Directions for this task:
Extract all lines that hold "target" from the records below.

Source data:
══════════

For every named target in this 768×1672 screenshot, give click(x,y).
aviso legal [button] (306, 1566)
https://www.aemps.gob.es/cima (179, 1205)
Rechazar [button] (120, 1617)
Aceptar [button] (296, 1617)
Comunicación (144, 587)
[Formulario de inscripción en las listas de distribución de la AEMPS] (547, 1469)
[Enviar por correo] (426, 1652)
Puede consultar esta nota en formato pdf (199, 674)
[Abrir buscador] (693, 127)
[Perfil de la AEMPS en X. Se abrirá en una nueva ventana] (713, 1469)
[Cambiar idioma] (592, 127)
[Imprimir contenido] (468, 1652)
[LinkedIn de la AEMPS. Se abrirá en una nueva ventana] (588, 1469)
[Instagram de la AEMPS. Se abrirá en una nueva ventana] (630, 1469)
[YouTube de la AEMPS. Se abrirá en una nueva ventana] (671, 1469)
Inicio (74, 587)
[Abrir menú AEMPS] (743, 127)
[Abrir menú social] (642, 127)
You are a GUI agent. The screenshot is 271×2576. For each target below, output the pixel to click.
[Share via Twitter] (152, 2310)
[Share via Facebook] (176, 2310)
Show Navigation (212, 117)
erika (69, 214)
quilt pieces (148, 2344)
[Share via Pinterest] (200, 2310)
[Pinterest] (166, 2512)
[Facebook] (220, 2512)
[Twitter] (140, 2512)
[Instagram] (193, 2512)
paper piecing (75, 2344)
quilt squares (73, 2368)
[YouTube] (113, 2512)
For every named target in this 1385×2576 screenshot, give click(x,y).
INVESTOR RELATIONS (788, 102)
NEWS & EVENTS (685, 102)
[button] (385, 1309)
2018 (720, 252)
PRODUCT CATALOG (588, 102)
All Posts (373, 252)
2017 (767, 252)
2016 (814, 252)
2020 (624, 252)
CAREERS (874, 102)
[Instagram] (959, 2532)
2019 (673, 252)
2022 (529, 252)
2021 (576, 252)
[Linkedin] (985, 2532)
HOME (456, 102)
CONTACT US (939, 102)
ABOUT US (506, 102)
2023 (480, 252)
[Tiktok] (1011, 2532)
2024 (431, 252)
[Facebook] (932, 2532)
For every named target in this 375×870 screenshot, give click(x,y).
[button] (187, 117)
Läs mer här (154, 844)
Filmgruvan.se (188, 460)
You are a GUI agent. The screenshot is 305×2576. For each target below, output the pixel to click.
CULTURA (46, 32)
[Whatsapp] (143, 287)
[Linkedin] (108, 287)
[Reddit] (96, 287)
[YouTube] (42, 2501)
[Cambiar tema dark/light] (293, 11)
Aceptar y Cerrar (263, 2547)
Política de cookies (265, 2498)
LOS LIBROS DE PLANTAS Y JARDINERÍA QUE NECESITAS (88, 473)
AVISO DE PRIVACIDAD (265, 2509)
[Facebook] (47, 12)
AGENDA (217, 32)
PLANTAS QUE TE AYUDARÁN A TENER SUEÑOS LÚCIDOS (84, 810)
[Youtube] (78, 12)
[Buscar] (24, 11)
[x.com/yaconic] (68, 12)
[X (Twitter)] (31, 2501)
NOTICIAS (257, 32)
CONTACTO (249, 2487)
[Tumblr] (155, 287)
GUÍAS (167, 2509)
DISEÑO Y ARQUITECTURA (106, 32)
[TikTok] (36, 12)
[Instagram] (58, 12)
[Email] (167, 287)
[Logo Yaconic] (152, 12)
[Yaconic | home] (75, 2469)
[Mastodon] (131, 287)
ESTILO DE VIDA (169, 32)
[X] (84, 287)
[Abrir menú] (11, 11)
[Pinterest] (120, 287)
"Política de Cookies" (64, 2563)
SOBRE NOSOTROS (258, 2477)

══════════

Reply:
For every named target in this 768×1672 screenshot, give click(x,y).
You are a GUI agent. The screenshot is 271×2576. For each target below, output the pixel to click.
For every named target in this 1385×2576 screenshot, give click(x,y).
For every named target in this 375×870 screenshot, give click(x,y).
You are a GUI agent. The screenshot is 305×2576. For each target below, output the pixel to click.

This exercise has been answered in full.